Comprados por Sangre

Como bien saben, ustedes fueron rescatados de la vida absurda que heredaron de sus antepasados. El precio de su rescate no se pagó con cosas perecederas, como el oro o la plata, sino con la preciosa sangre de Cristo, como de un cordero sin mancha y sin defecto. 1 Pedro 1.18-19

La salvación es gratuita para nosotros, pero le costó todo al Hijo de Dios. Fuimos comprados por un precio muy alto y nuestra vida pasada ha quedado cubierta por la preciosa sangre de Cristo.

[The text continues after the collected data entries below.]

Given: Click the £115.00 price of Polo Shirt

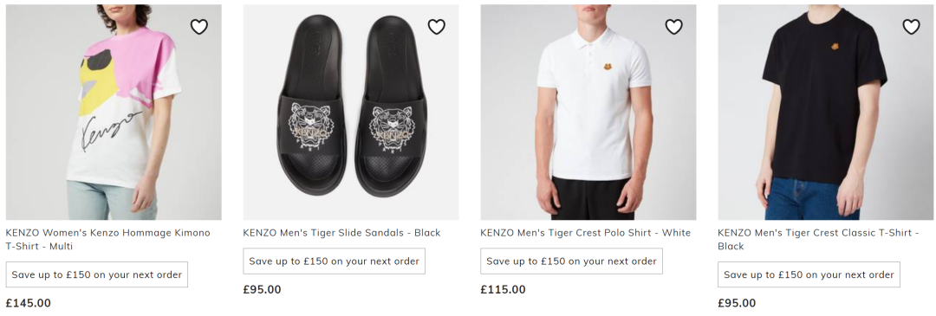Looking at the screenshot, I should point(504,290).
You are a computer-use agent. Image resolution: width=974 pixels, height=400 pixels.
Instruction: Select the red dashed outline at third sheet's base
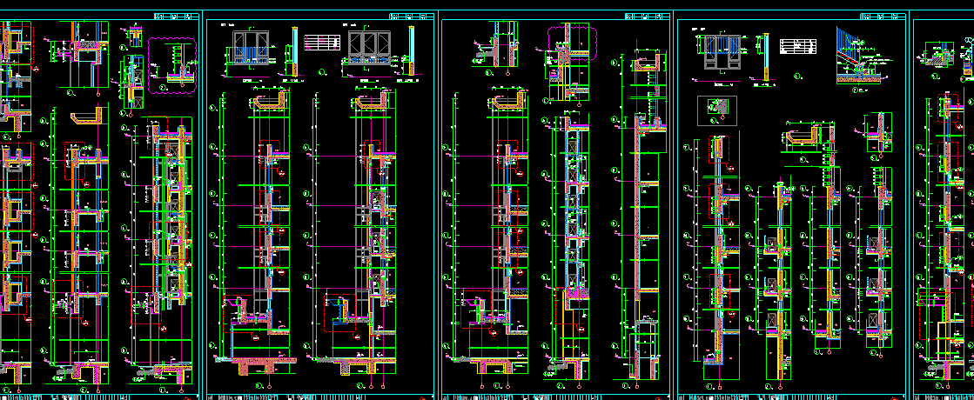pos(481,311)
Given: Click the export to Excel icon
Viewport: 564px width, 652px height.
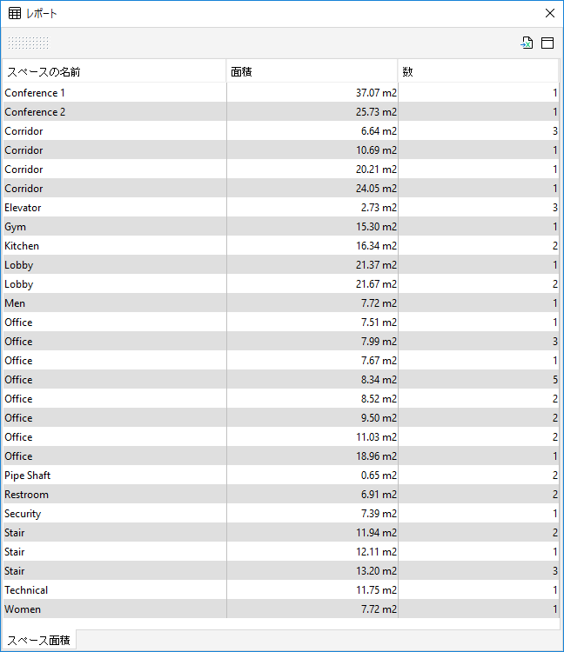Looking at the screenshot, I should coord(527,43).
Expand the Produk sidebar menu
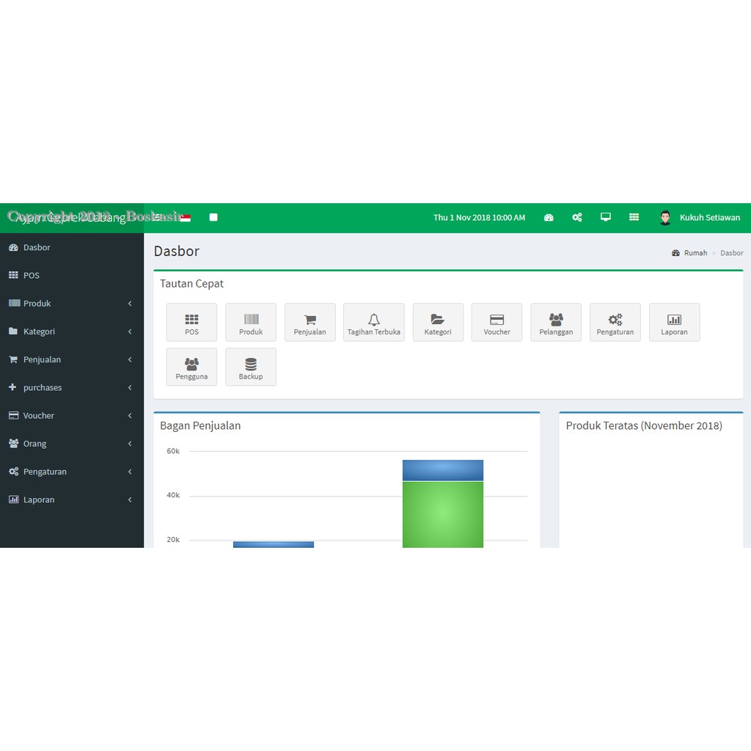 click(x=71, y=304)
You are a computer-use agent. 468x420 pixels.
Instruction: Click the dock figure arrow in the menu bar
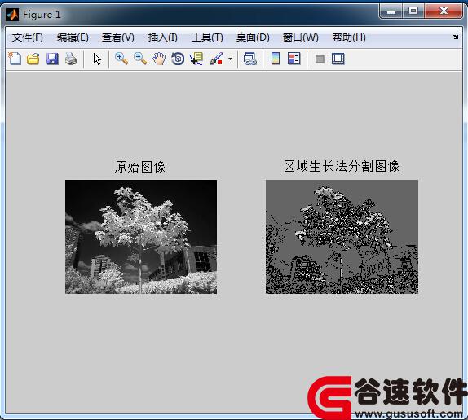tap(456, 37)
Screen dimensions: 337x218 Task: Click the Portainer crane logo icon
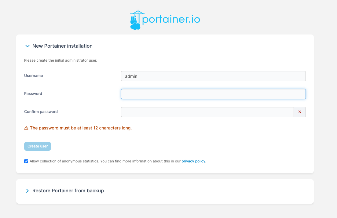(x=136, y=20)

La herencia de nuestros antepasados—Adán y Eva—se refleja en todo lo que somos y hacemos. Tenemos sus marcas, hablamos su lenguaje, perseguimos sus metas, cargamos con sus temores. La herencia de nuestros antepasados—lo que fuimos antes de haber sido conocidos por Cristo—busca regresar a formar parte de nuestra nueva vida. Pero ya no pertenecemos a ese pasado. Ahora somos de Cristo, pues él nos compró con su sangre.

Es triste ver a hijos de Dios atrapados en las costumbres de sus antepasados: atados al rencor, embelesados por las riquezas, deseando las cosas de este mundo. La palabra de Dios nos enseña que en Cristo somos una nueva creación (2 Cor 5:17); que hemos transformados y nuestras mentes han sido renovadas (Rom 12.1-2); nos dice que hemos sidos librados del dominio de la oscuridad para pertenecer al reino de Jesús (Col 1.13). ¡No tenemos razón ni motivo para seguir atrapados en lo ayer fuimos!

¿Estás listo para comenzar este año comprometiendo tu vida al Señor? ¿Quieres empezar a reflejar la luz de Cristo a un mundo de oscuridad?